There are reasons like the http.sys request queue helped throttle incoming work so the app could recover. What does the app do? Are you calling blocking APIs? It’s possible you’re now doing sync over async instead of just sync IO. That would make starvation happen more easily.

hungdoan-groove commented 2 years ago

@kouvel thanks for the useful information, I will check it out, especially the server GC as I think I'm using this mode.

@davidfowl http.sys was one of my considerations.

p/s @davidfowl Is there any documentation about the queue length/mechanism of http.sys, e.requestQueueLimit or so ?, I tried to look around but see no clear documentation about that - What I'm doing is refer to the code here https://github.com/dotnet/aspnetcore/blob/main/src/Servers/HttpSys/src/HttpSysOptions.cs

davidfowl commented 2 years ago

It's less about HTTP.sys and more trying to explain where the differences might be coming from. If you were doing blocking IO before, maybe the HTTP.sys queue was saving you from really bad cases.
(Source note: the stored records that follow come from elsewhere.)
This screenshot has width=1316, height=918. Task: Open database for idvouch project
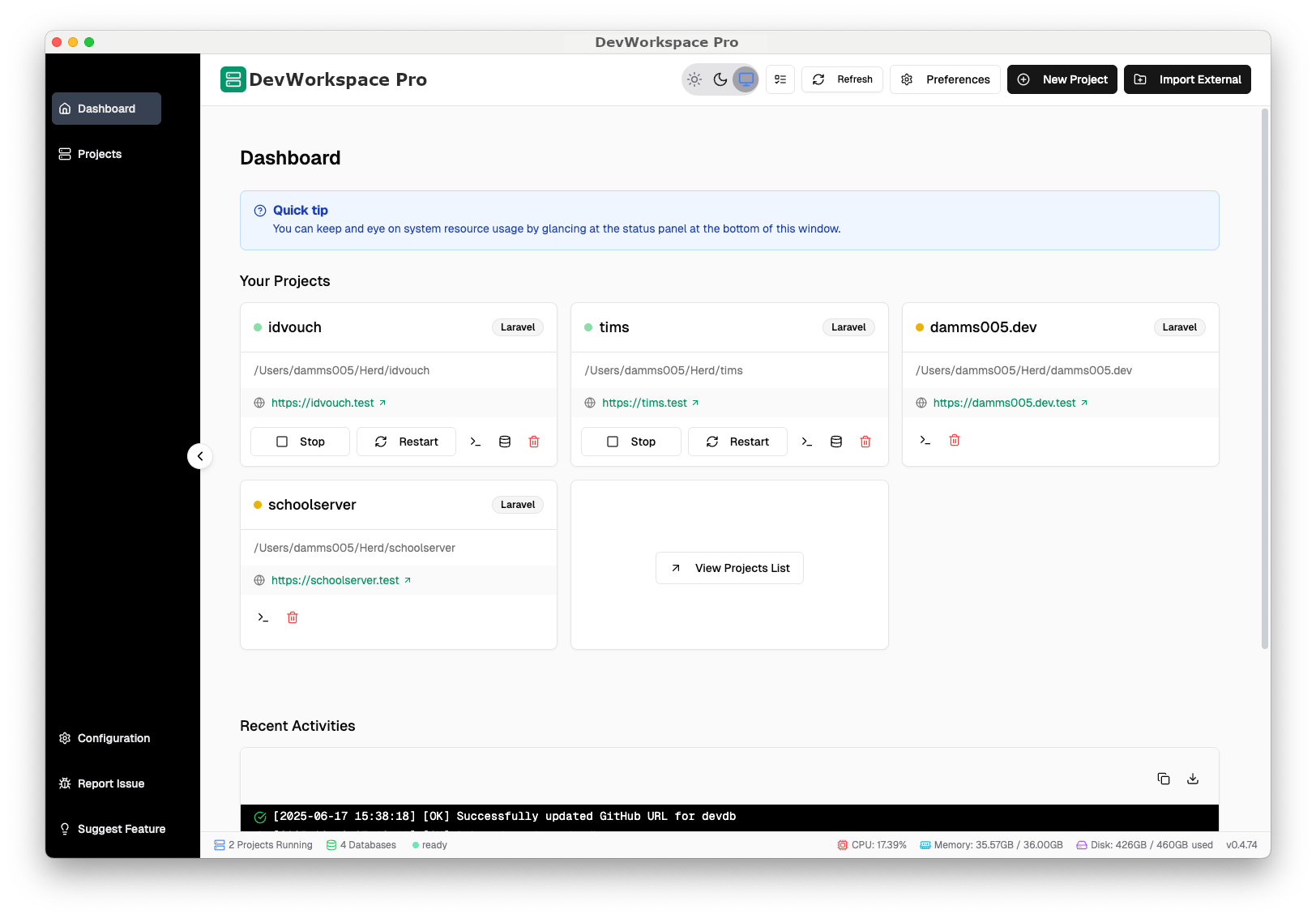pos(505,442)
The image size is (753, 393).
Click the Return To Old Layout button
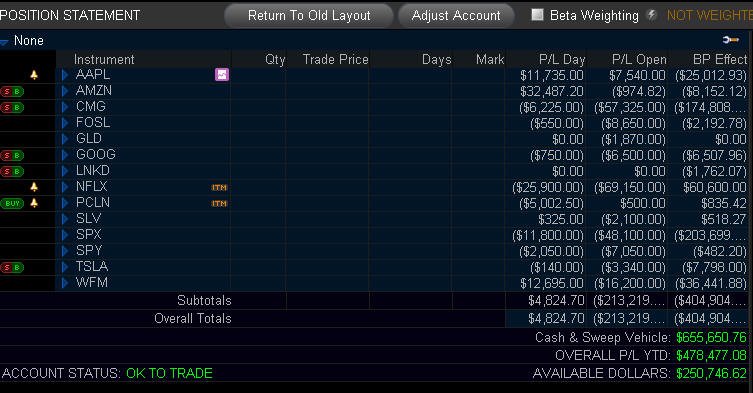point(309,16)
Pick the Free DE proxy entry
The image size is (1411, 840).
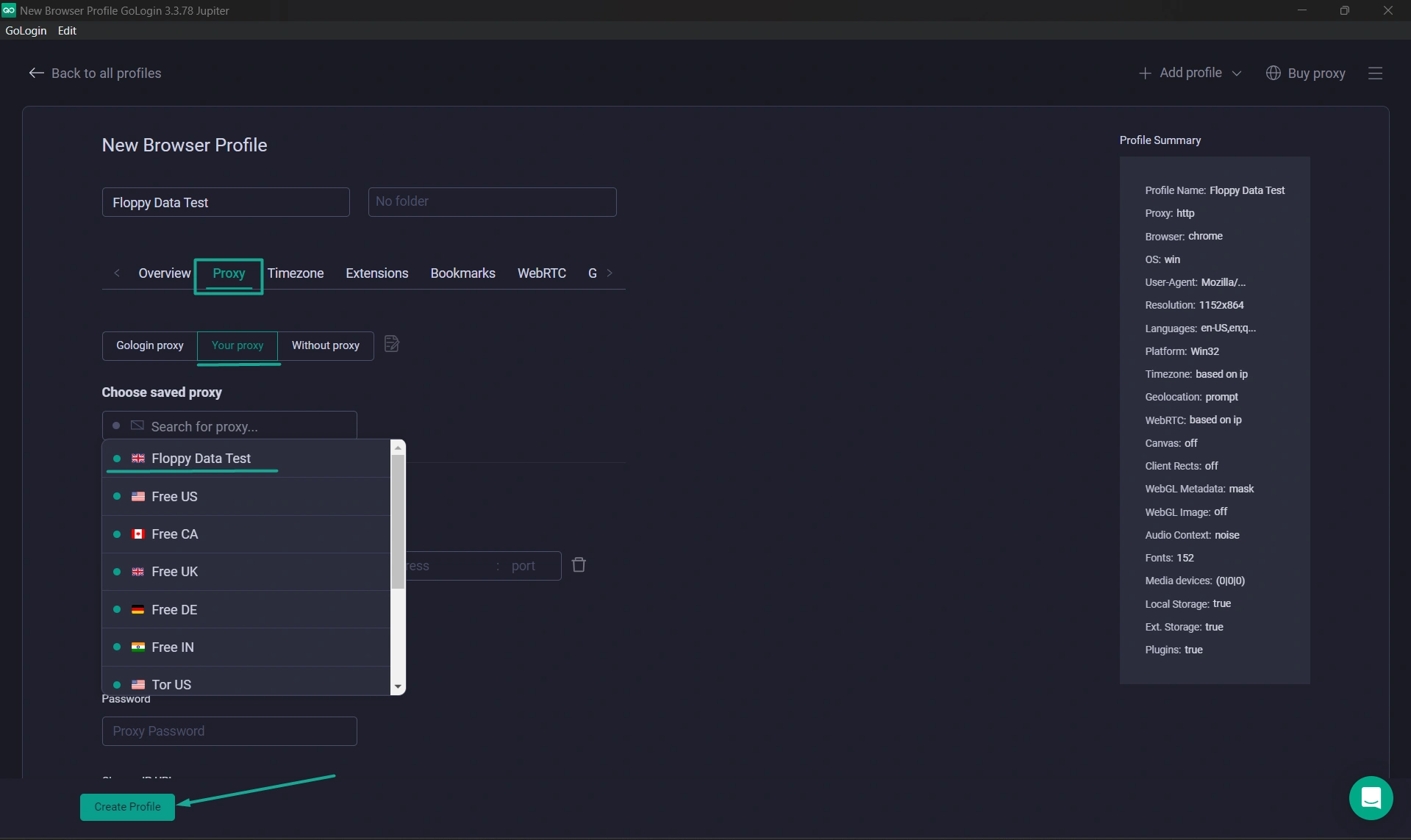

I also wonder if the server queue is the problem and tried with race limiter (but It seems a kind of middleware I think - Microsoft.AspNetCore.ConcurrencyLimiter), but there is no improvement and started to receive many 503 errors

This should help if this was indeed the problem. Though we'd need to see how you configured it.

p/s @davidfowl Is there any documentation about the queue length/mechanism of http.sys, e.requestQueueLimit or so ?, I tried to look around but see no clear documentation about that - What I'm doing is refer to the code here

Somewhere deep in the guts of windows documentation, I believe the default is 1000 based on this doc https://docs.microsoft.com/en-us/windows/win32/http/configuring-properties-in-http-version-2-0 but @Tratcher can correct me.

What is your application doing that you are experiencing threadpool starvation? Were you using HttpListener on .NET Framework?

xiaomi7732 commented 2 years ago

@hungdoan-groove by chance you have switched the host environment for the application?

MinThread count in the pool by default aligns to the processor number. That might be another different setting to watch for.

Otherwise, I would suggest taking a dotnet-trace to find out whether thread starvation is happening.